Exactly. And medication is a bit of a lottery, really. Different types affect different people in different ways - you have to trial a whole bunch, which can be quite a turbulent and uncomfortable process. Furthermore a lot of people seem to harbour the delusion that if they take a pill every morning all of their bad thoughts and negativity will just magically disappear. The medication is one tiny supplement in a bigger programme of treatment that rarely gets implemented properly.
 
The NHS give a damn, but it's a Sisyphean task trying to tackle mental health in the UK. Our living standards and general wellbeing are quite low compared to other European nations - we are some of the most overworked, stressed, and pessimistic people out of the whole bunch. Look at other nations with similar living standards and you will see - especially in cultures where it is not so taboo - suicides rates rise dramatically (e.g. Japan, honour-bound society).

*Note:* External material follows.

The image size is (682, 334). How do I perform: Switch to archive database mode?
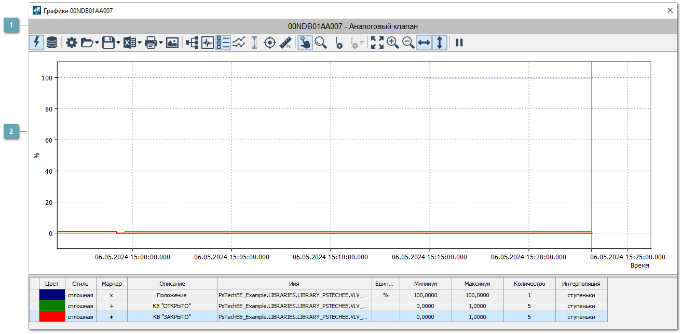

The fact is that mental health is probably the biggest single health problem for the Western world. The single biggest unacknowledged problem, I guess you could say. And it is extremely expensive to properly care for - just as expensive in the long-term as a person suffering a serious physical illness. A GP, quite simply, does not have the funding or the time to refer every single one of their depressed or anxious patients to a specialist for therapy. Therapy is expensive and, furthermore, underfunded. The result? Most GP's only have one real path of treatment open to them: heavily-subsidised medication. Hence everyone is on pills but hardly anyone is properly getting the treatment and psychological help they need - because it's so bloody expensive.
While treating it is incredibly difficult & expensive, plenty of statistics on prevention are widely available (based on certain factors which seem to lead to mental illness).

Compare mental illness rates by income inequality by nation & you see a very strong correlation between the two, while obviously correlation does not imply causation - we do fully understand some of the causal links.

For example, stress related to a threat to self esteem is significantly harder to deal with mentally (cortisol production is 4 times higher in cases which a threat to self-esteem is involved) - it's quite easy to see how income inequality in a nation can lead to a feeling of worthlessness, being "lower" than another (which seems to be a strong core of many mental illnesses).

Prevention is always better than cure.